Spring is a perfect time for flooding, be it due to the thawing snows of winter not being absorbed into the still frozen ground below, or excessive rains causing the gutters and bodies of water to overflow their boundaries. When flooding occurs, it can cause serious damage to your home and belongings, not only from the water damage itself, but also from the mold that can potentially find a new home among all this newfound moisture. Knowing how to act when your home is hit by flooding can go a long way toward mitigating further issues down the road.

As always, we strongly recommend consulting with professionals in the field of flood and/or mold remediation to ensure that everything is properly done to protect and restore your home.

Cleanup & Mold Prevention After a Flood

Before returning to your home after a flood, first ensure that it is safe to reenter the structure.
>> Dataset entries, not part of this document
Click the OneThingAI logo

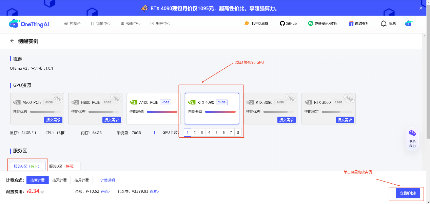(29, 24)
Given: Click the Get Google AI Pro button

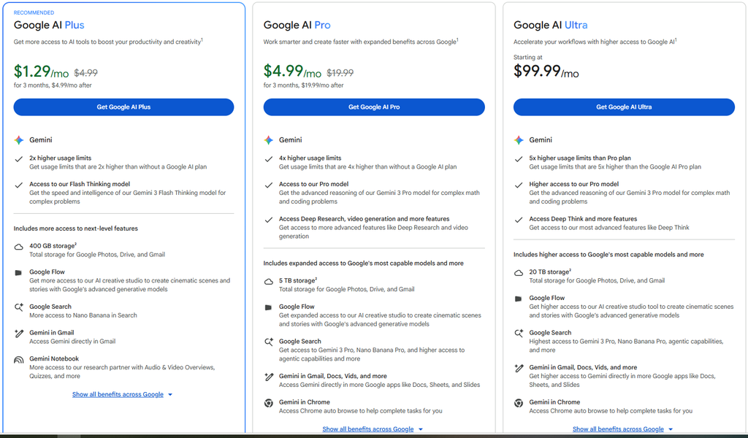Looking at the screenshot, I should pos(374,107).
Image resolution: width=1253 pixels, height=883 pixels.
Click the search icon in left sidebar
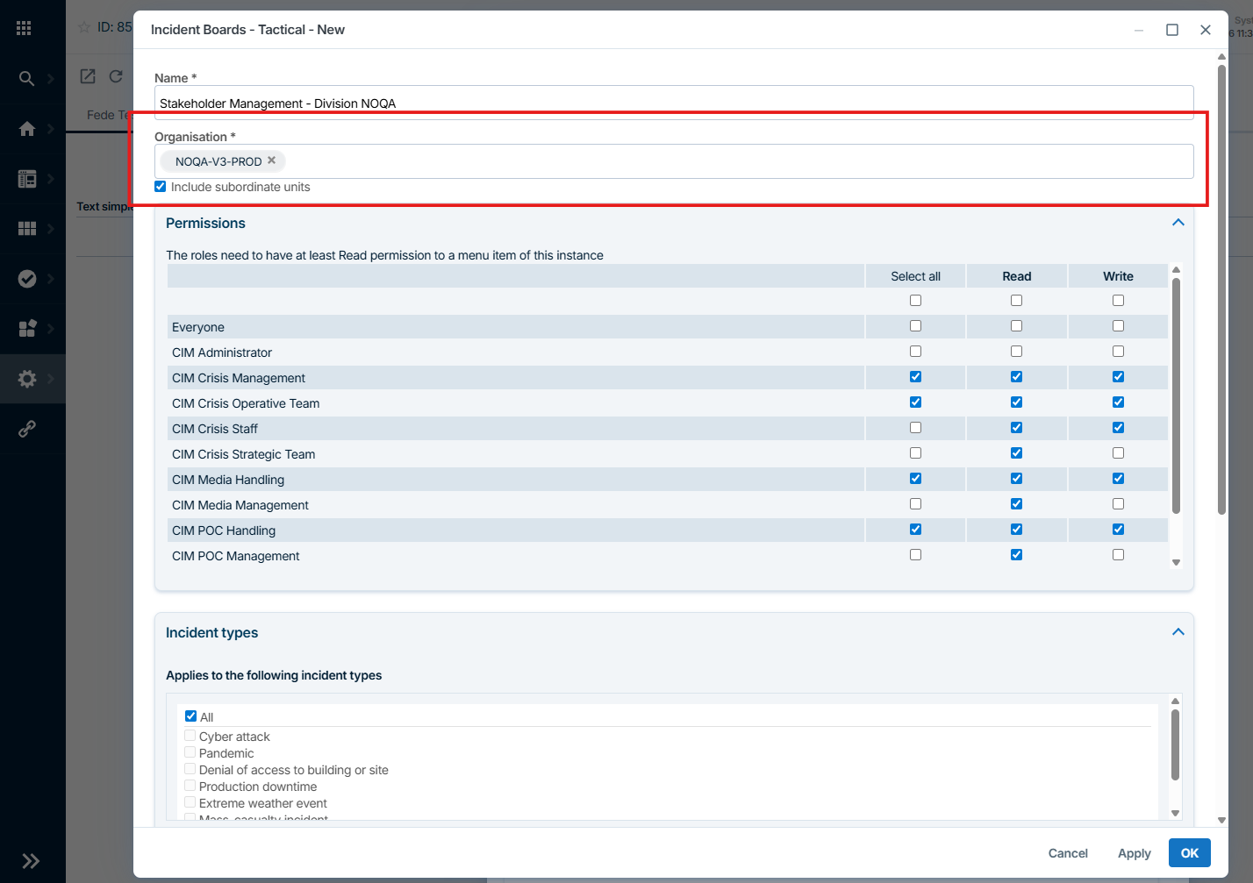click(x=26, y=79)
Once it is safe to be inside the home again, cleanup should begin as quickly as possible, as mold can begin growing after as little as 24-48 hours after the introduction of moisture.

Your first step is going to be to remove any items/furniture that did not get wet. These will need to be moved to a safe space outside the home, so as to prevent contamination by mold or water as you clean the rest of the home.

Next, you are going to want to also remove the items and furniture that did get wet, making sure to remove them to an area that will prevent any mold that has already begun growing from contaminating the rest of your home while you clean. Securing these items with plastic bags or sheeting can further prevent the spread of mold spores.

Now that your home is emptied out, it is time to get the space dried out:

  • Removing Flood Water – To facilitate drying your home out, you will want to first remove any standing water that may be left after the flood. Mops, buckets, and towels are going to be helpful as you remove as much standing water as you can; for severe cases, pumping equipment can be obtained to pump the water out for you.

As you remove the water, try to remove any dirt or debris that the flood may have brought into your home.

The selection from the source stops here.